Can the data below be echoed back word for word?

→ **Provided data**:
+ + + + + + +

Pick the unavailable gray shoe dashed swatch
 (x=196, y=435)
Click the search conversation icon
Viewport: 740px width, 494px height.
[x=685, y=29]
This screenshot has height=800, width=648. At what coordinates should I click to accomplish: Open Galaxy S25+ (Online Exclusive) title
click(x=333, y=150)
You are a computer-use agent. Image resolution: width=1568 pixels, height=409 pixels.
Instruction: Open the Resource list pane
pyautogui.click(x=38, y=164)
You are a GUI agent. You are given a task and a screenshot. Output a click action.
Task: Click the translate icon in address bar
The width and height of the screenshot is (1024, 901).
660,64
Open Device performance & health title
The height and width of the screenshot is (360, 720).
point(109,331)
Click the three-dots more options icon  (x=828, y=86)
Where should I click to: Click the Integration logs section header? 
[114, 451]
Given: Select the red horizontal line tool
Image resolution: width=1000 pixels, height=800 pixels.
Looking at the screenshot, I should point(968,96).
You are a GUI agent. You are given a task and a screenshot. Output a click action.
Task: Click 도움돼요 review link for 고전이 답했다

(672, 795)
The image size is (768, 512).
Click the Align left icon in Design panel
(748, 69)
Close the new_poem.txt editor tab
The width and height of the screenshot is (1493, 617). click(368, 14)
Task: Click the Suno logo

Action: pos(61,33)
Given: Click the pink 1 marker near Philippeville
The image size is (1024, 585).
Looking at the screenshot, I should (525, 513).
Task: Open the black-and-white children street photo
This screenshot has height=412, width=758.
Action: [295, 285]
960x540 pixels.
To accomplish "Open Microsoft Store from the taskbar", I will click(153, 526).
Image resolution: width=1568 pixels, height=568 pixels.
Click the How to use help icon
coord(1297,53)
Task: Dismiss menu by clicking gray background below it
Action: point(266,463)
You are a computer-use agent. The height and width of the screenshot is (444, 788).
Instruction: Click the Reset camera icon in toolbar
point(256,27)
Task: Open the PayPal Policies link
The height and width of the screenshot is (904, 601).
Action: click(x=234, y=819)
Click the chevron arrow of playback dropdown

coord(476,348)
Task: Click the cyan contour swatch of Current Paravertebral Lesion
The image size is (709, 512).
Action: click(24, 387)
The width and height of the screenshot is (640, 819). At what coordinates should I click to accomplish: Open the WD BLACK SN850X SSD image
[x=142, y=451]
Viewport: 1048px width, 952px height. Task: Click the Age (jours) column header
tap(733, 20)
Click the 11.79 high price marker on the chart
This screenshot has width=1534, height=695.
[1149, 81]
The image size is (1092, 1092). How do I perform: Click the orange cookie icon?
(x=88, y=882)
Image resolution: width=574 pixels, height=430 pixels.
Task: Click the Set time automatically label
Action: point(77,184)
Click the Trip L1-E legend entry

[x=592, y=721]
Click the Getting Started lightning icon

+ + + + + + +

→ **The answer**:
Pick the unavailable gray shoe dashed swatch
 (x=196, y=435)
Click the search conversation icon
Viewport: 740px width, 494px height.
[x=685, y=29]
This screenshot has height=800, width=648. At what coordinates should I click to accomplish: Open Galaxy S25+ (Online Exclusive) title
click(x=333, y=150)
You are a computer-use agent. Image resolution: width=1568 pixels, height=409 pixels.
Instruction: Open the Resource list pane
pyautogui.click(x=38, y=164)
You are a GUI agent. You are given a task and a screenshot. Output a click action.
Task: Click the translate icon in address bar
The width and height of the screenshot is (1024, 901).
660,64
Open Device performance & health title
The height and width of the screenshot is (360, 720).
point(109,331)
Click the three-dots more options icon  (x=828, y=86)
Where should I click to: Click the Integration logs section header? 
[114, 451]
Given: Select the red horizontal line tool
Image resolution: width=1000 pixels, height=800 pixels.
Looking at the screenshot, I should point(968,96).
You are a GUI agent. You are given a task and a screenshot. Output a click action.
Task: Click 도움돼요 review link for 고전이 답했다

(672, 795)
The image size is (768, 512).
Click the Align left icon in Design panel
(748, 69)
Close the new_poem.txt editor tab
The width and height of the screenshot is (1493, 617). click(368, 14)
Task: Click the Suno logo

Action: pos(61,33)
Given: Click the pink 1 marker near Philippeville
The image size is (1024, 585).
Looking at the screenshot, I should (525, 513).
Task: Open the black-and-white children street photo
This screenshot has height=412, width=758.
Action: [295, 285]
960x540 pixels.
To accomplish "Open Microsoft Store from the taskbar", I will click(153, 526).
Image resolution: width=1568 pixels, height=568 pixels.
Click the How to use help icon
coord(1297,53)
Task: Dismiss menu by clicking gray background below it
Action: point(266,463)
You are a computer-use agent. The height and width of the screenshot is (444, 788).
Instruction: Click the Reset camera icon in toolbar
point(256,27)
Task: Open the PayPal Policies link
The height and width of the screenshot is (904, 601).
Action: click(x=234, y=819)
Click the chevron arrow of playback dropdown

coord(476,348)
Task: Click the cyan contour swatch of Current Paravertebral Lesion
The image size is (709, 512).
Action: click(24, 387)
The width and height of the screenshot is (640, 819). At what coordinates should I click to accomplish: Open the WD BLACK SN850X SSD image
[x=142, y=451]
Viewport: 1048px width, 952px height. Task: Click the Age (jours) column header
tap(733, 20)
Click the 11.79 high price marker on the chart
This screenshot has width=1534, height=695.
[1149, 81]
The image size is (1092, 1092). How do I perform: Click the orange cookie icon?
(x=88, y=882)
Image resolution: width=574 pixels, height=430 pixels.
Task: Click the Set time automatically label
Action: point(77,184)
Click the Trip L1-E legend entry

[x=592, y=721]
Click the Getting Started lightning icon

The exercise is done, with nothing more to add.